Muitos arroubos de romantismo fazem parte do cenário de diversos começos de relacionamento -- o tempo se encarrega de "amornar" as coisas. Não é toda manifestação apaixonada que tem potencial de se tornar uma relação abusiva, mas, de acordo com a psicóloga Claudia Melo, do Rio de Janeiro (RJ), o que merece cautela nesse processo são os excessos. "Se você sinaliza pro par que é preciso ir com calma e ainda assim a sua fala não é respeitada, é sinal de problema. Se você diz 'não apareça no meu trabalho de surpresa, não vá à minha casa sem me avisar, não precisa mandar flores a toda hora' e esses limites são ultrapassados, cuidado. Mesmo sendo algo bonito, é fora do comum. Trata-se de alguém que demonstra claramente não ter limites nem respeita o espaço alheio", diz.

Para a psicóloga e psicanalista Priscila Gasparini Fernandes, de São Paulo (SP), no início de um relacionamento é normal querer agradar ao outro, exagerar no carinho e nos presentes para garantir a conquista. "Mas isso é breve, logo deve haver uma estabilidade. Quando o exagero prossegue, é bom ficar alerta, pois quem faz é alguém que está tentando compensar algo.
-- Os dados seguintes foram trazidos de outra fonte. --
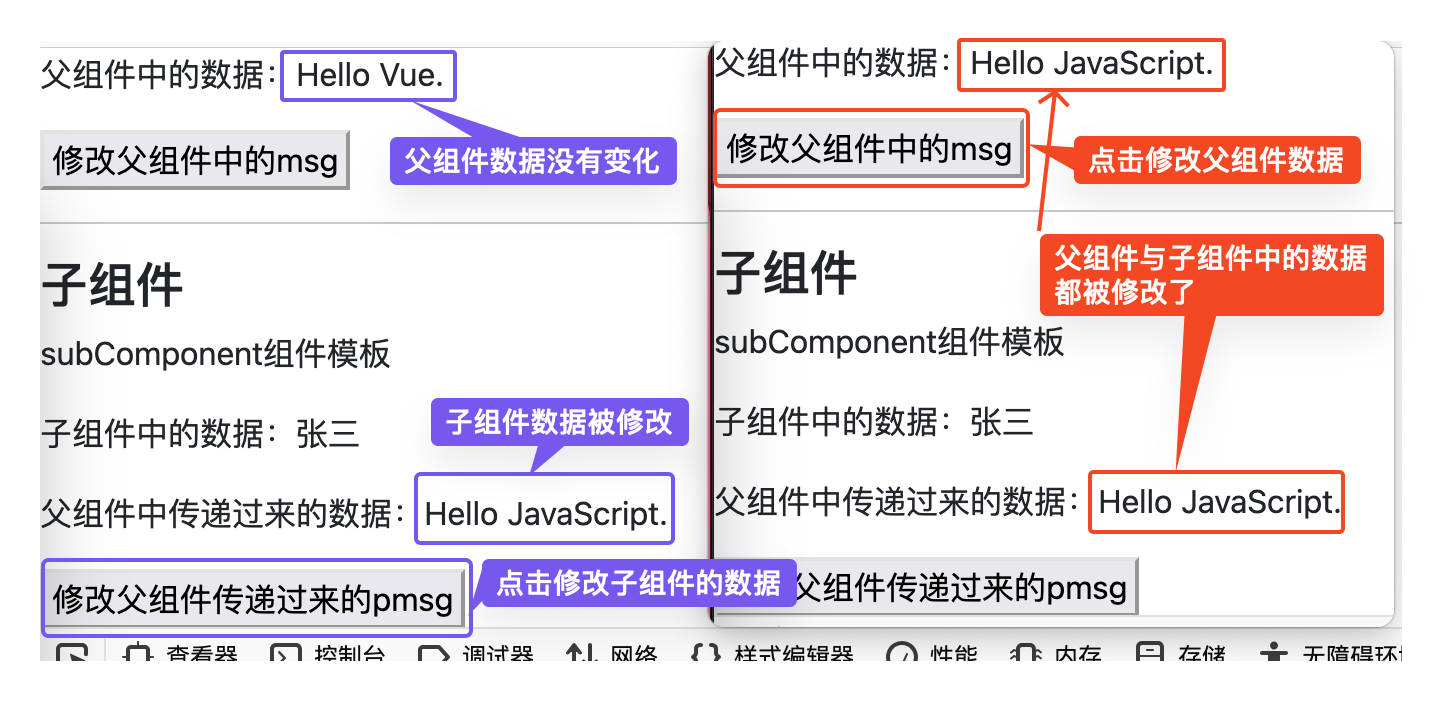This screenshot has width=1442, height=701.
Task: Click the 查看器 inspector icon
Action: point(138,655)
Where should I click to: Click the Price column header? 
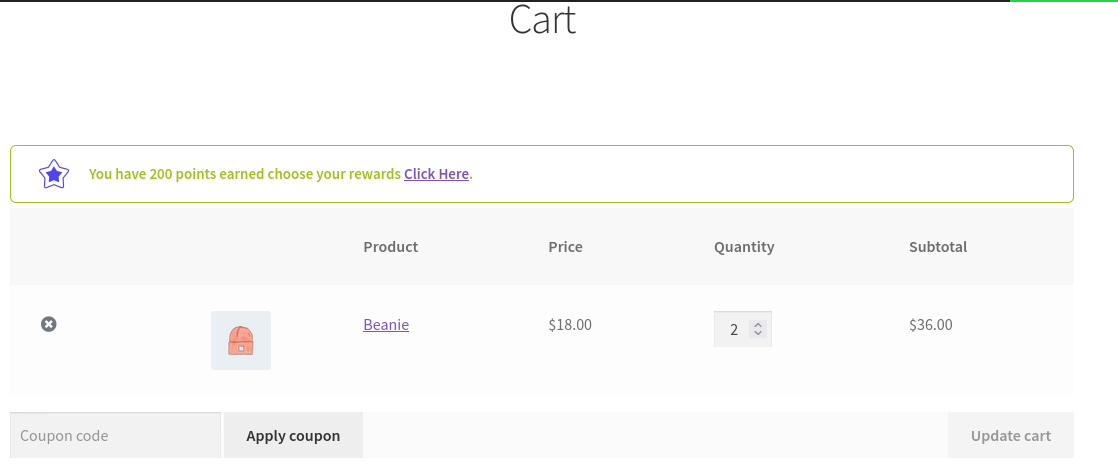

Então, o risco de virar uma obsessão é grande", avisa.

Determinar o limite saudável de um comportamento "love bombing", na opinião da psicóloga Luiza Colmán, depende do quanto as ações acarretam prejuízos para o próprio indivíduo e/ou para outras pessoas. "Os excessos precisam ser observados se provocarem danos em áreas como trabalho, vida financeira, relações sociais e até mesmo na saúde física por causa do estresse ou do desgaste. Muitas vezes é necessário procurar ajuda de um terapeuta", diz. "A melhor forma de começar a quebrar o padrão é se perguntar: para que tanto excesso? Qual a reação esperada? É difícil para muita gente responder a essas perguntas sem auxílio, por isso um olhar profissional é fundamental para mudar o jeito de agir, principalmente se a pessoa não consegue deixar de exagerar, mesmo já tentando outras vezes", completa Luiza.